Let’s have a look at the Universe.CreateWorld call to understand what is going on in the background. This is the C# code of the CreateWorld method:

public static World CreateWorld(string name)
{
  if (name == null) throw new ArgumentNullException("name");
  return ObjectResolver<World>.FromGCHandlePtr(apiFunctionCreateWorldString(name));
}

This method calls the native C function apiFunctionCreateWorldString, which returns a new instance of World wrapped in a GCHandle pointer, which is then unwrapped into a normal .NET object by ObjectResolver.

The object returned by CreateWorld is an instance of Engine.Universe.World, which is an automatically generated wrapper class that holds a pointer to the respective C++ object and pipes method calls through the C API to finally reach the actual C++ member functions. For example, this is the implementation of World.SetTerrainGenerator:

public void SetTerrainGenerator(TerrainGenerator generator)
{
  if (generator == null) throw new ArgumentNullException("generator");
  apiFunctionSetTerrainGenerator(this.UnmanagedObject, generator);
}

Here, we pass the C++ pointer (UnmanagedObject) of the World instance and the given TerrainGenerator to apiFunctionSetTerrainGenerator, which is an automatically generated C function that calls the respective member function of the given C++ World object.

As you can see, all these API calls add some overhead compared to a simple method call. However, most of the C# API wrappers are so simple that the JIT compilers can inline them, reducing the overhead to an additional C call, which usually takes less than 0.01µs.

.NET could directly wrap C++ classes, but this would require the use of pointers in user code, which is something you want to avoid in .NET. Also, this layer of indirection gives us more control over the actual calls. This comes in handy to integrate our API objects with .NET’s garbage collector.

Object lifetime: Messing around with the garbage collector

.NET is a garbage collected language, which made the implementation of our API objects (like Engine.Universe.World) a bit tricky. We had to make sure that C++ objects are not deleted while a .NET API object is still referencing it. At the same time, we don’t want to create any memory leaks, so C++ objects should be deleted if the last .NET object referencing it is deleted and nothing else in the engine is referencing it.

Our solution was to derive all API-relevant C++ objects from a common base class that knows how to interact with their respective .NET object. This base class (UpvoidObject) holds a weak GCHandle to its .NET counterparts, so we can create references to the .NET object as long as it still exists, but the garbage collector can delete the object if it wants. UpvoidObjects can be asked to return their .NET wrapper object, so there always exists at most one wrapper object for each UpvoidObject because the UpvoidObject always returns the same .NET object.

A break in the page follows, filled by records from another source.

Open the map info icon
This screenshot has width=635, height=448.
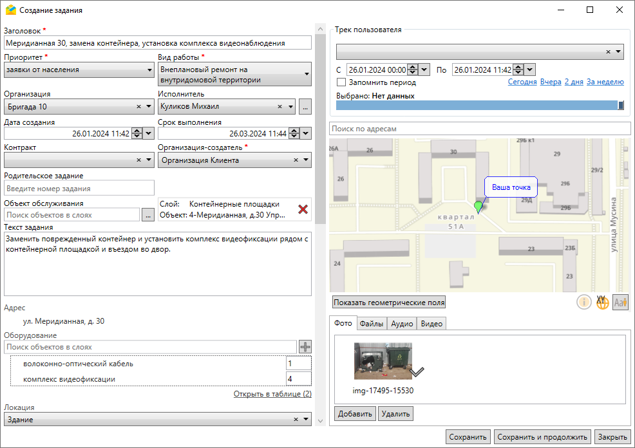(583, 302)
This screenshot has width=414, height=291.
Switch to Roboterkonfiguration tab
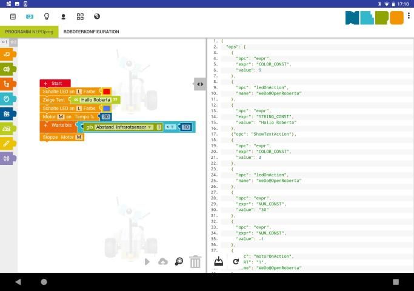(91, 32)
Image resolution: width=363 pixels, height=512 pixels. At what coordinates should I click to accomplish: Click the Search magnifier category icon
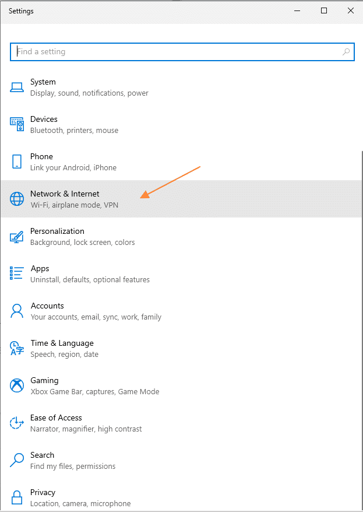point(17,460)
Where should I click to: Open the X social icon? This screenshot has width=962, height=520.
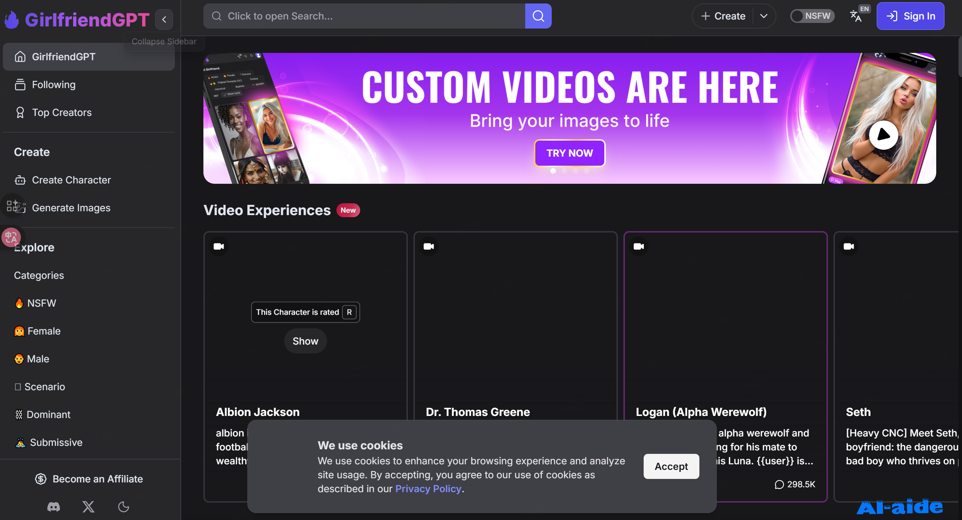click(89, 507)
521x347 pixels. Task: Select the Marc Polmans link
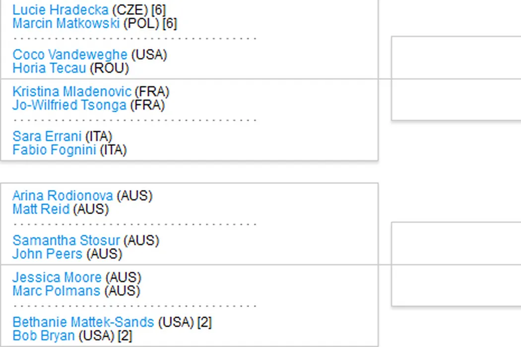56,291

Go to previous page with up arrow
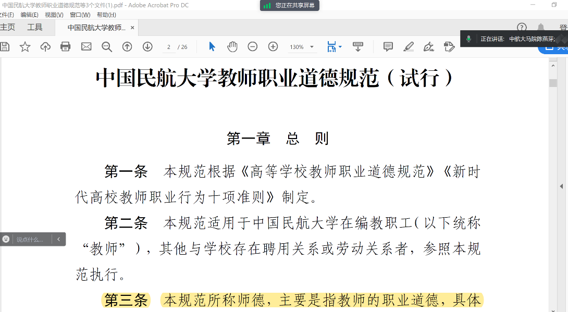[127, 47]
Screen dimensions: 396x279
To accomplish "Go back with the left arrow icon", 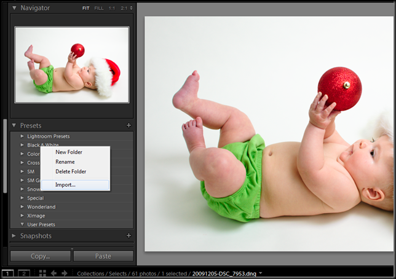I will click(x=53, y=273).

When a .NET object is deleted, the wrapped UpvoidObject is notified and will create a new wrapper object when it is asked to return it.

Now, how do we delete C++ objects? For this, we decided to use C++ shared pointers for all UpvoidObjects, introducing a simple reference counting. When creating a wrapper objects, the UpvoidObject creates a shared pointer referencing itself. When the wrapper object is deleted, this shared pointer is released, resulting in the deletion of the UpvoidObject when no other shared pointer referencing it exists. Shared pointers introduce some overhead when creating new references, but if you use them in the correct way, this overhead is not too painful.

Conclusion: It’s cool, but it’s a lot of work

As you might have noticed, .NET is not the kind of scripting framework you integrate in two hours. While Microsoft .NET is well documented, the relevant documentation of Mono is outdated and incomplete, and incorrect in some critical parts, which made the integration of Mono quite painful.

.NET was a good choice for our engine. However, we are a team of six people, so I was able to dedicate several months to the scripting system. If you are developing a small game on your own, you might want to use something more lightweight. Lua or Angelscript are probably a better choice if you just want to integrate some kind of scripting without investing too much time.